Son immense bureau trône au sommet du palais de justice de Montréal. La vue sur le Vieux-Port y est imprenable. La juge en chef s’excuse d’emblée pour ses étagères toujours vides, où elle expose fièrement le portrait de ses trois filles. C’est que la nouvelle patronne de la Cour supérieure avait d’autres priorités depuis son entrée en poste en juin dernier : moderniser la justice et la magistrature. Un défi titanesque qui n’effraie pas cette femme élevée sur une ferme, et que rien ne destinait au droit.

La juge en chef brosse un portrait sombre, mais lucide de notre système judiciaire actuel, qui tient grâce à des « miracles » quotidiens et où la « futurologie » règne en l’absence de données fiables. « On veut améliorer les délais, mais on est obligés de faire des choses à l’aveugle. Il nous manque tellement de données sur l’activité judiciaire ! », s’exaspère la juge en chef.

Mais surtout, elle décrit un système qui ne respecte pas ses promesses envers la population. En juin dernier, un procès sur quatre au civil a dû être remis pour « encombrement » à la Cour supérieure, car plusieurs procès étaient fixés au même moment.

« C’est dramatique », lâche la juge en chef, en se montrant empathique envers ces citoyens qui n’ont « pas dormi de la nuit » et qui ont « investi un temps fou » dans leur dossier. « On leur fait faux bond », se désole-t-elle. Le taux d’encombrement est ensuite descendu à 7 %, puis à 4,7 % pendant l’automne. Mais pour la juge en chef, ce n’est pas une « amélioration » : le seul taux « acceptable » est de 0 %.

« On ne peut pas faire ça à la population ! », s’exclame-t-elle.

La cause « directe » est le retard d’Ottawa pour pourvoir les 12 postes de juges vacants à la Cour supérieure, explique Marie-Anne Paquette. Diplomate, elle s’abstient de critiquer Ottawa et assure que le fédéral met « les bouchées doubles » pour « corriger » la situation.

En plus des 12 postes vacants, la juge en chef demande au gouvernement Trudeau de créer 9 nouveaux postes pour « bien servir la population ». Une demande déjà approuvée « intégralement » par Québec, se réjouit-elle. La balle est maintenant dans le camp d’Ottawa.

« Bris de service »

Avec un déficit de 21 juges, les impacts sont réels pour le public. Dans un district en périphérie de Montréal, aucun juge n’a pu se libérer pour siéger les deux seules journées prévues dans le mois, illustre Marie-Anne Paquette.

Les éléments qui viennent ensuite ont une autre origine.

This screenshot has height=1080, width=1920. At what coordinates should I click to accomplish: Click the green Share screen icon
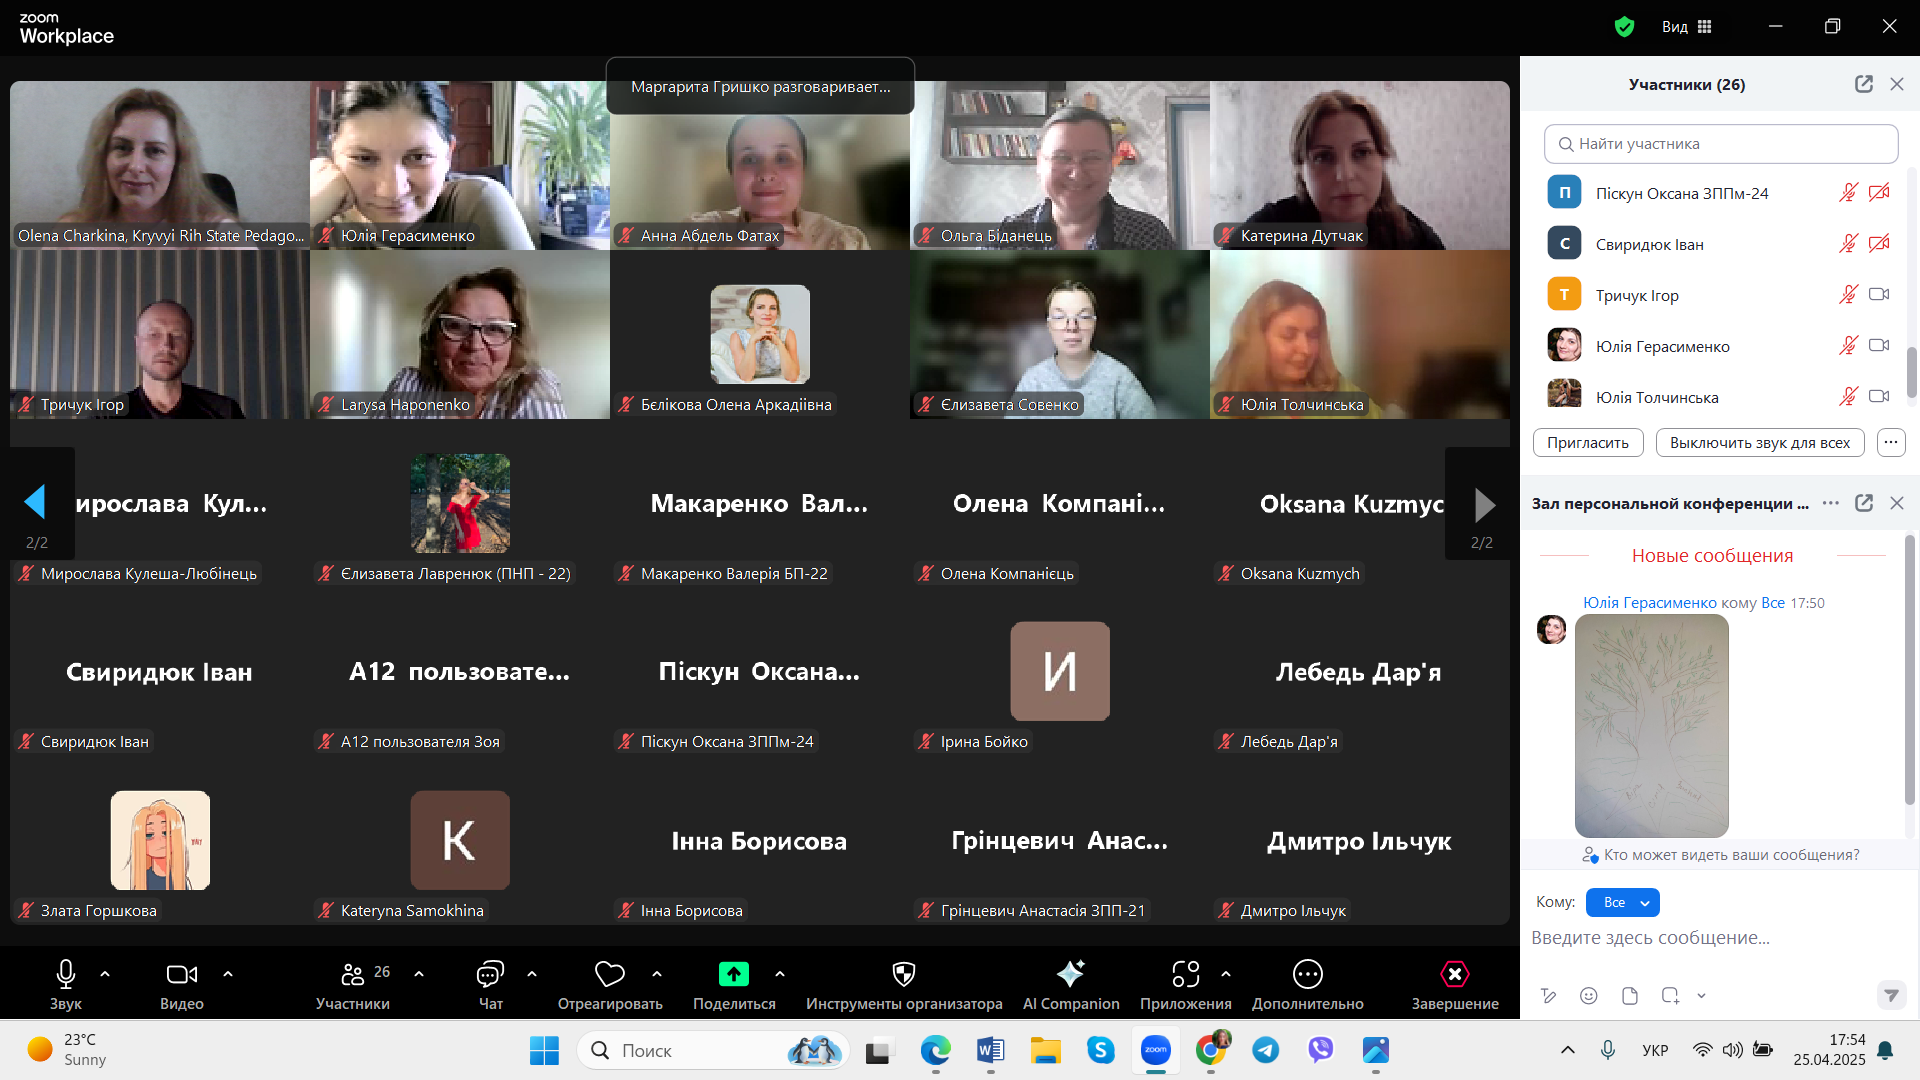(733, 974)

La Cour supérieure a relevé pas moins de 29 « bris de service » pour manque de juge en septembre et octobre derniers, et 13 en raison du manque de personnel ou d’un dossier incomplet. La situation est certainement pire puisque ces données sont « imparfaites », nuance la juge en chef.

PHOTO OLIVIER JEAN, LA PRESSE

La juge en chef de la Cour supérieure du Québec, Marie-Anne Paquette, déplore notamment l’absence de données fiables sur le système judiciaire.

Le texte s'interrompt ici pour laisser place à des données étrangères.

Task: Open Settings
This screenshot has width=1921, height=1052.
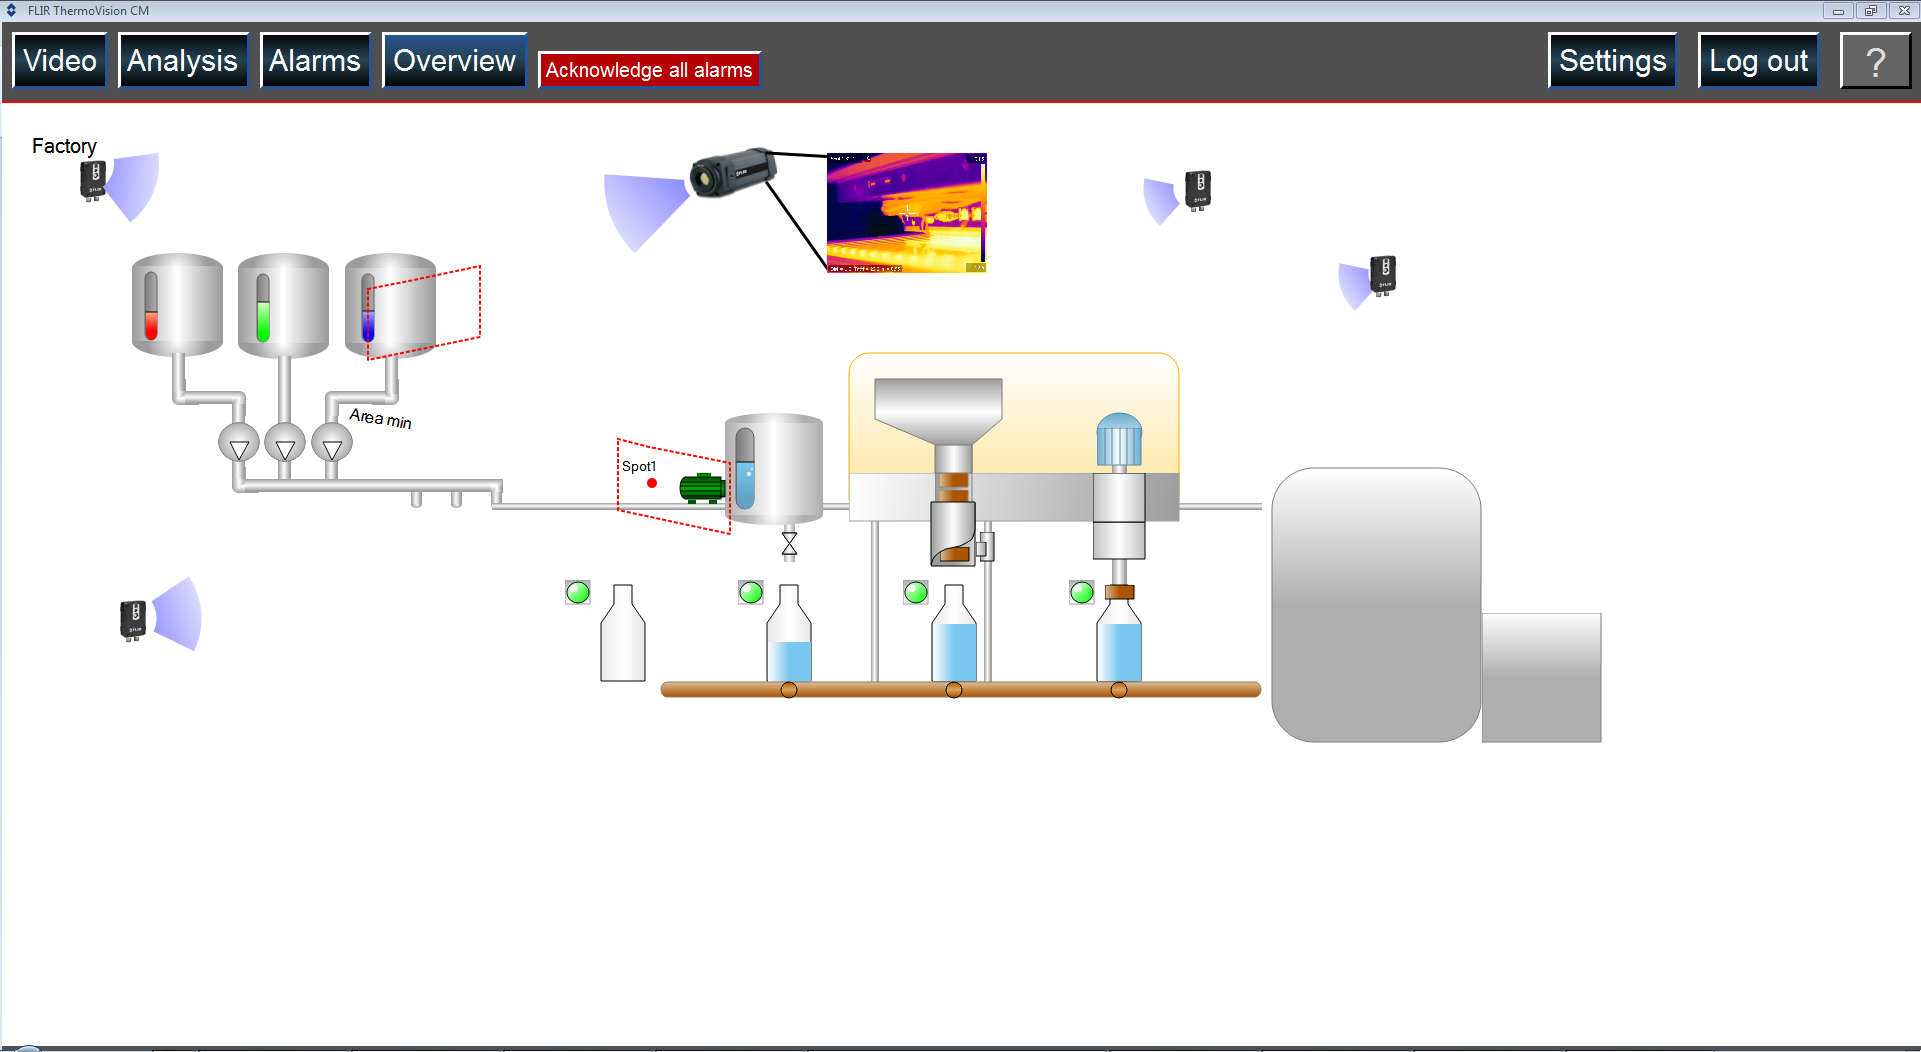Action: 1611,60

« Ça n’a pas lieu d’être ! Il y a n’a pas de taux acceptable de bris de service », insiste-t-elle, en montrant du doigt les salaires non compétitifs des employés du greffe et du soutien à la magistrature. Les adjointes des juges quittent ainsi la Cour supérieure pour travailler à la cour municipale ou au privé. Résultat : le tiers des magistrats n’a pas l’aide requise.

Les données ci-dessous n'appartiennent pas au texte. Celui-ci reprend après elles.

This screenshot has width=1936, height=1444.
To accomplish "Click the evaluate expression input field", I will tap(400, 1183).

Un problème qui pèse lourd sur les épaules des juges, obligés de se consacrer à ces tâches administratives « extrêmement importantes ». « Je dois vous confier que cette surcharge, occasionnée par la pénurie de main-d’œuvre, entre parfois en concurrence avec la sérénité qui est nécessaire à l’exercice de nos fonctions », avoue la juge en chef.

On a brûlé vraiment beaucoup de carburant quand on arrive sur le banc après avoir fait toutes sortes de tâches qui devraient être confiées à d’autres gens. […] Ce n’est pas une question de snobisme.

Marie-Anne Paquette, juge en chef de la Cour supérieure du Québec

Comme à l’égard d’Ottawa, la juge en chef refuse de jeter le blâme sur Québec pour cette crise. Elle assure que le Conseil du trésor fournit « énormément » d’efforts pour corriger la situation.

De la ferme au palais

La juge en chef a un parcours hors du commun, ayant grandi sur une ferme laitière à Mirabel. « Je ne viens pas d’un milieu d’universitaires, mais d’un milieu agricole. Il n’y a pas grand-chose qui me destinait au droit », confie-t-elle. Ses parents ont été expropriés à l’époque de la construction de l’aéroport. Un bouleversement qui l’a marquée à vie.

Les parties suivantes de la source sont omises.